El hombre no es fruto del azar, ni de una serie de circunstancias, ni de determinismos, ni de interacciones físico-químicas; es un ser que goza de una libertad que, teniendo en cuenta su naturaleza, la trasciende y es el signo del misterio de alteridad que lo caracteriza. Desde esta perspectiva, el gran pensador Pascal decía que «el hombre supera infinitamente al hombre».

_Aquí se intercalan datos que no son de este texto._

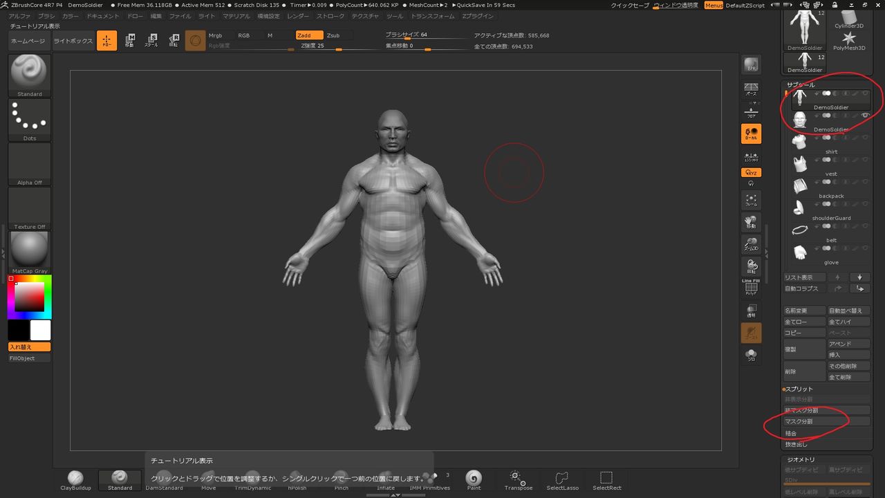
Task: Click the Solo (ソロ) mode icon
Action: coord(751,355)
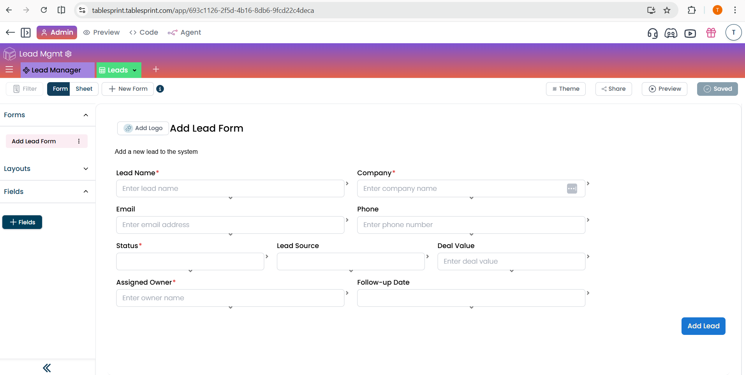Expand the Layouts section
745x375 pixels.
(x=86, y=169)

Esta libertad, propia del ser humano, hace que pueda orientar su vida hacia un fin; hace que, con los actos que realiza, pueda dirigirse hacia la felicidad a la que está llamado para la eternidad. Esta libertad muestra que la existencia del hombre tiene un sentido. En el ejercicio de su libertad auténtica, la persona cumple su vocación, se realiza y da forma a su identidad profunda. En el ejercicio de su libertad también ejerce su responsabilidad sobre sus actos. En este sentido, la dignidad particular del ser humano es a la vez un don de Dios y la promesa de un futuro.

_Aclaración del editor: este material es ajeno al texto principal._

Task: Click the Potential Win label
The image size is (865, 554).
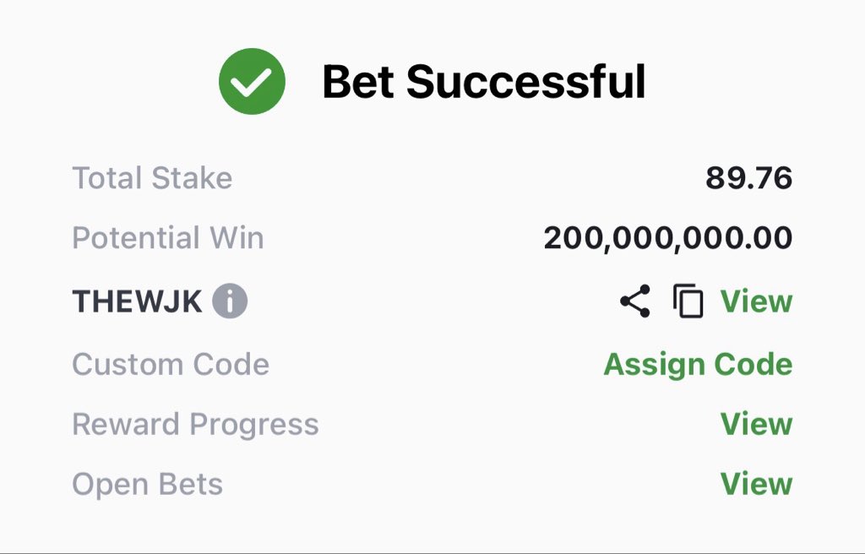Action: 168,238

El hombre tiene la capacidad específica de discernir lo bueno y el bien. La sindéresis, puesta en él por el Creador como un sello, lo impulsa a hacer el bien. Movido por ella, el hombre está llamado a desarrollar su conciencia mediante la formación y el ejercicio, para orientarse libremente en su existencia, fundándose en las leyes esenciales, que son la ley natural y la ley moral. En nuestra época, en la que el desarrollo de las ciencias atrae y seduce por las posibilidades que ofrece, es más importante que nunca educar las conciencias de nuestros contemporáneos para que la ciencia no se convierta en criterio del bien y para que se respete al hombre como centro de la creación y no se lo transforme en objeto de manipulaciones ideológicas, ni de decisiones arbitrarias, ni tampoco de abusos de los más fuertes sobre los más débiles. Se trata de peligros cuyas manifestaciones hemos podido conocer a lo largo de la historia humana, y en particular durante el siglo XX.

Toda práctica científica debe ser también una práctica de amor, debe estar al servicio del hombre y de la humanidad, contribuyendo a la construcción de la identidad de las personas. En efecto, como señalé en la encíclica Deus caritas est, «el amor engloba la existencia entera y en todas sus dimensiones, incluido también el tiempo. (...) El amor es "éxtasis"», es decir, «como camino, como un permanente salir del yo cerrado en sí mismo hacia su liberación en la entrega de sí y, precisamente de este modo, hacia el reencuentro consigo mismo» (n. 6).

El amor hace salir de sí para descubrir y reconocer al otro; al abrirse a la alteridad, confirma también la identidad del sujeto, ya que el otro me revela a mí mismo. Esta es la experiencia que, como muestra la Biblia, han hecho numerosos creyentes, a partir de Abraham. El modelo del amor, por excelencia, es Cristo. En el acto de entregar su vida por sus hermanos, de entregarse totalmente, se manifiesta su identidad profunda, y ahí tenemos la clave de lectura del misterio insondable de su ser y de su misión.

Encomendando vuestras investigaciones a la intercesión de santo Tomás de Aquino, a quien la Iglesia honra en este día y que sigue siendo un «auténtico modelo para cuantos buscan la verdad» (Fides et ratio, 78), os aseguro mi oración por vosotros, por vuestras familias y por vuestros colaboradores, e imparto con afecto a todos la bendición apostólica.